Extracted text:
What Is a Suicide Pact?
A suicide pact is when two (most common) or more people decide to end their lives by suicide together, often using the same method (most often overdose) and timing and for the same reason.
Key Facts
- Suicide pacts are rare, making up around only 1% of all suicides.
- Most involve two individuals, often with an extremely close emotional bond.
- Pacts can be formed in person or online.
- Some are mutually agreed upon; others involve coercion and unequal power.
- Pacts are usually well planned and tend not to be spontaneous or impulsive.
- The internet has increased the visibility and formation of such pacts, especially among vulnerable young people and isolated adults.
- Older married couples enter a suicide pact usually because one is suffering from a fatal or life altering condition, or financial or legal difficulties.
- Adolescent friends and romantic partners enter a suicide pact usually because of loneliness, disapproved relationships or parental problems.
- Overall, a significant driver of a suicide pact is the desire to avoid separation due to the threatening of a relationship between two particularly close individuals.
Warning Signs
- Talking about dying together or making shared plans to end life.
- Discovery of suicide-related online chats, searches, or forums.
- Expressing hopelessness, extreme dependence on one person and an inability to continue living without the other person.

Complete the following:
1. Quote the page on suicide pacts word for word, from "- Adolescent friends" to "to end life.".
2. Continue the page on suicide pacts from the point where it stops.

Data shown:
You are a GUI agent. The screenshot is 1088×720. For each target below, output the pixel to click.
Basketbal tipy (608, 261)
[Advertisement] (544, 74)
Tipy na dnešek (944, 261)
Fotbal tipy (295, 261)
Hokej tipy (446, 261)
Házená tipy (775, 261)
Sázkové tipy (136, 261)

Responses in order:
1.
- Adolescent friends and romantic partners enter a suicide pact usually because of loneliness, disapproved relationships or parental problems.
- Overall, a significant driver of a suicide pact is the desire to avoid separation due to the threatening of a relationship between two particularly close individuals.
Warning Signs
- Talking about dying together or making shared plans to end life.

2.
How to Respond: Suicide pacts are preventable
Steps to take if you are made aware of an alleged pact:
1. Identify clearly all parties to the pact
2. Understand the plan: the proposed timing, location, and means to be used
3. Where the pact is being talked about; it may be more than one social media or chat forum
4. Identify who is best placed to screen and support each person allegedly involved in the pact
Each person involved in the pact will then need:
1. Screening to understand their current suicidal thoughts and plans
2. A safety plan that includes removal of access to means (particularly those identified for use in the pact), crisis and emergency numbers, support people
3. For young people, a connected adult preferably whānau, who can contribute to keeping them safe will need to be informed of the existence of the pact
4. Quality conversations about social media and online activity that encourages them to delete and/or report harmful conversations to the platform
5. Following the acute response, support those involved with problem solving and interventions to address the drivers to suicidal thinking disrupting the suicidal collaboration and rationale.